Saved data entries
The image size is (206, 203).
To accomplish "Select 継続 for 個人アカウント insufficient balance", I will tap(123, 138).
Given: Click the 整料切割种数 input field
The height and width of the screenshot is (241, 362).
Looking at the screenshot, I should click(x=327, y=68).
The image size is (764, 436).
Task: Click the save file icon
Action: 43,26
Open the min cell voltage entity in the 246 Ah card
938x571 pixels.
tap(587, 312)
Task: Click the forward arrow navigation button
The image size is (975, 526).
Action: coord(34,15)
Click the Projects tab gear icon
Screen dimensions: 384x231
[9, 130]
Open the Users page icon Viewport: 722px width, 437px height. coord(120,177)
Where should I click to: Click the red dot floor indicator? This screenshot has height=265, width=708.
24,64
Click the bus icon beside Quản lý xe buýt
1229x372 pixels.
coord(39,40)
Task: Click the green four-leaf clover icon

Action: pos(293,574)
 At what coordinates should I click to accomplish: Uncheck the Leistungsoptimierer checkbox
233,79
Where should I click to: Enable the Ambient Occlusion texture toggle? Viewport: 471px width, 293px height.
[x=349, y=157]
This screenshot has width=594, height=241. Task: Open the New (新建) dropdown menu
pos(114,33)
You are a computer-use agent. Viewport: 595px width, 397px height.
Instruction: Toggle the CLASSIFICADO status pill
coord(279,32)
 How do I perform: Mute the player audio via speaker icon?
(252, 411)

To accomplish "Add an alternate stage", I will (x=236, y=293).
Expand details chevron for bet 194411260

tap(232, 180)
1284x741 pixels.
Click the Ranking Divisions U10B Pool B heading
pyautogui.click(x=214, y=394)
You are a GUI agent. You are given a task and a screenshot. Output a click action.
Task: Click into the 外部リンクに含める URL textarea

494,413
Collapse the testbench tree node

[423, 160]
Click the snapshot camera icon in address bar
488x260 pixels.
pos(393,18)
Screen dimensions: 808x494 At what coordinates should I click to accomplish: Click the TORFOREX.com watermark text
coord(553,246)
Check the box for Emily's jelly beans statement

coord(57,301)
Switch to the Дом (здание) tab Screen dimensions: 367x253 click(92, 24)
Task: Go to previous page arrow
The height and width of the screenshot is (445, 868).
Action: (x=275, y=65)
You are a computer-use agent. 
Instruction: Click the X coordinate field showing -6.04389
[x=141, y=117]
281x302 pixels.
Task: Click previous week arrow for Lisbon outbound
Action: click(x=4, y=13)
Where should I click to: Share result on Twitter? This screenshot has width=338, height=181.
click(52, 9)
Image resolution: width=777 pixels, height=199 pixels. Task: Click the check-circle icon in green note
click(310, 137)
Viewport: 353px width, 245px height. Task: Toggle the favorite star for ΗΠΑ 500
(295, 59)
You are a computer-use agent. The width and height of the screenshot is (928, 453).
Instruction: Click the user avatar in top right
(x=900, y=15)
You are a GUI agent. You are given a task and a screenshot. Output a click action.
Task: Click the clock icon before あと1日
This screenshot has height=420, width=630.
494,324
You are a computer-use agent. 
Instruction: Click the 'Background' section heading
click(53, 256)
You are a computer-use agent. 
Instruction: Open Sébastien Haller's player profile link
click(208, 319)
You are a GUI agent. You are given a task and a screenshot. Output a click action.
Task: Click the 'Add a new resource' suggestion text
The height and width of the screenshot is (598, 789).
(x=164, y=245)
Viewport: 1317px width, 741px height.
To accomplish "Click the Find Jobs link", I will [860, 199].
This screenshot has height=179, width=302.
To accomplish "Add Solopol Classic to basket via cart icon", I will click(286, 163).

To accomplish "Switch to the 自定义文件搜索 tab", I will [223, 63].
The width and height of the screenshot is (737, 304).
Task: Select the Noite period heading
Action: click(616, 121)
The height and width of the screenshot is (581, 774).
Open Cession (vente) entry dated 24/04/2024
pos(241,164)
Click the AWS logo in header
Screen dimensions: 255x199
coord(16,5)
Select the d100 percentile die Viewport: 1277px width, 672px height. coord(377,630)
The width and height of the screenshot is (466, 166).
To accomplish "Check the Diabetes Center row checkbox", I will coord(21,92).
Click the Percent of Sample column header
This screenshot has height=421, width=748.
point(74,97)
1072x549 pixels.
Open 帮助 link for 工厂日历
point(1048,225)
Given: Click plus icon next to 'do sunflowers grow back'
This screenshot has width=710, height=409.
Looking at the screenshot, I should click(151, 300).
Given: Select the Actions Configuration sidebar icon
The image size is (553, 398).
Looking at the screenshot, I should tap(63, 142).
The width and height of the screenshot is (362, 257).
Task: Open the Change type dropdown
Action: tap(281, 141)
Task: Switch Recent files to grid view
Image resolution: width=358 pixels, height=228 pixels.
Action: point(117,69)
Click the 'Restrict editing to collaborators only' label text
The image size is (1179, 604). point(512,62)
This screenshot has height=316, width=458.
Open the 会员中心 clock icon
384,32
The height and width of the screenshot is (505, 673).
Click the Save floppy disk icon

Work instruction: All records are to be restated exactly, from the first line to the last line.

Exercise output:
The image size is (206, 203).
To accomplish "Select 継続 for 個人アカウント insufficient balance", I will tap(123, 138).
Given: Click the 整料切割种数 input field
The height and width of the screenshot is (241, 362).
Looking at the screenshot, I should click(x=327, y=68).
The image size is (764, 436).
Task: Click the save file icon
Action: 43,26
Open the min cell voltage entity in the 246 Ah card
938x571 pixels.
tap(587, 312)
Task: Click the forward arrow navigation button
The image size is (975, 526).
Action: coord(34,15)
Click the Projects tab gear icon
Screen dimensions: 384x231
[9, 130]
Open the Users page icon Viewport: 722px width, 437px height. coord(120,177)
Where should I click to: Click the red dot floor indicator? This screenshot has height=265, width=708.
24,64
Click the bus icon beside Quản lý xe buýt
1229x372 pixels.
coord(39,40)
Task: Click the green four-leaf clover icon

Action: pos(293,574)
 At what coordinates should I click to accomplish: Uncheck the Leistungsoptimierer checkbox
233,79
Where should I click to: Enable the Ambient Occlusion texture toggle? Viewport: 471px width, 293px height.
[x=349, y=157]
This screenshot has width=594, height=241. Task: Open the New (新建) dropdown menu
pos(114,33)
You are a computer-use agent. Viewport: 595px width, 397px height.
Instruction: Toggle the CLASSIFICADO status pill
coord(279,32)
 How do I perform: Mute the player audio via speaker icon?
(252, 411)

To accomplish "Add an alternate stage", I will (x=236, y=293).
Expand details chevron for bet 194411260

tap(232, 180)
1284x741 pixels.
Click the Ranking Divisions U10B Pool B heading
pyautogui.click(x=214, y=394)
You are a GUI agent. You are given a task and a screenshot. Output a click action.
Task: Click into the 外部リンクに含める URL textarea

494,413
Collapse the testbench tree node

[423, 160]
Click the snapshot camera icon in address bar
488x260 pixels.
pos(393,18)
Screen dimensions: 808x494 At what coordinates should I click to accomplish: Click the TORFOREX.com watermark text
coord(553,246)
Check the box for Emily's jelly beans statement

coord(57,301)
Switch to the Дом (здание) tab Screen dimensions: 367x253 click(92, 24)
Task: Go to previous page arrow
The height and width of the screenshot is (445, 868).
Action: (x=275, y=65)
You are a computer-use agent. 
Instruction: Click the X coordinate field showing -6.04389
[x=141, y=117]
281x302 pixels.
Task: Click previous week arrow for Lisbon outbound
Action: click(x=4, y=13)
Where should I click to: Share result on Twitter? This screenshot has width=338, height=181.
click(52, 9)
Image resolution: width=777 pixels, height=199 pixels. Task: Click the check-circle icon in green note
click(310, 137)
Viewport: 353px width, 245px height. Task: Toggle the favorite star for ΗΠΑ 500
(295, 59)
You are a computer-use agent. The width and height of the screenshot is (928, 453).
Instruction: Click the user avatar in top right
(x=900, y=15)
You are a GUI agent. You are given a task and a screenshot. Output a click action.
Task: Click the clock icon before あと1日
This screenshot has height=420, width=630.
494,324
You are a computer-use agent. 
Instruction: Click the 'Background' section heading
click(53, 256)
You are a computer-use agent. 
Instruction: Open Sébastien Haller's player profile link
click(208, 319)
You are a GUI agent. You are given a task and a screenshot. Output a click action.
Task: Click the 'Add a new resource' suggestion text
The height and width of the screenshot is (598, 789).
(x=164, y=245)
Viewport: 1317px width, 741px height.
To accomplish "Click the Find Jobs link", I will [860, 199].
This screenshot has height=179, width=302.
To accomplish "Add Solopol Classic to basket via cart icon", I will click(286, 163).

To accomplish "Switch to the 自定义文件搜索 tab", I will [223, 63].
The width and height of the screenshot is (737, 304).
Task: Select the Noite period heading
Action: click(616, 121)
The height and width of the screenshot is (581, 774).
Open Cession (vente) entry dated 24/04/2024
pos(241,164)
Click the AWS logo in header
Screen dimensions: 255x199
coord(16,5)
Select the d100 percentile die Viewport: 1277px width, 672px height. coord(377,630)
The width and height of the screenshot is (466, 166).
To accomplish "Check the Diabetes Center row checkbox", I will coord(21,92).
Click the Percent of Sample column header
This screenshot has height=421, width=748.
point(74,97)
1072x549 pixels.
Open 帮助 link for 工厂日历
point(1048,225)
Given: Click plus icon next to 'do sunflowers grow back'
This screenshot has width=710, height=409.
Looking at the screenshot, I should click(151, 300).
Given: Select the Actions Configuration sidebar icon
The image size is (553, 398).
Looking at the screenshot, I should tap(63, 142).
The width and height of the screenshot is (362, 257).
Task: Open the Change type dropdown
Action: tap(281, 141)
Task: Switch Recent files to grid view
Image resolution: width=358 pixels, height=228 pixels.
Action: point(117,69)
Click the 'Restrict editing to collaborators only' label text
The image size is (1179, 604). point(512,62)
This screenshot has height=316, width=458.
Open the 会员中心 clock icon
384,32
The height and width of the screenshot is (505, 673).
Click the Save floppy disk icon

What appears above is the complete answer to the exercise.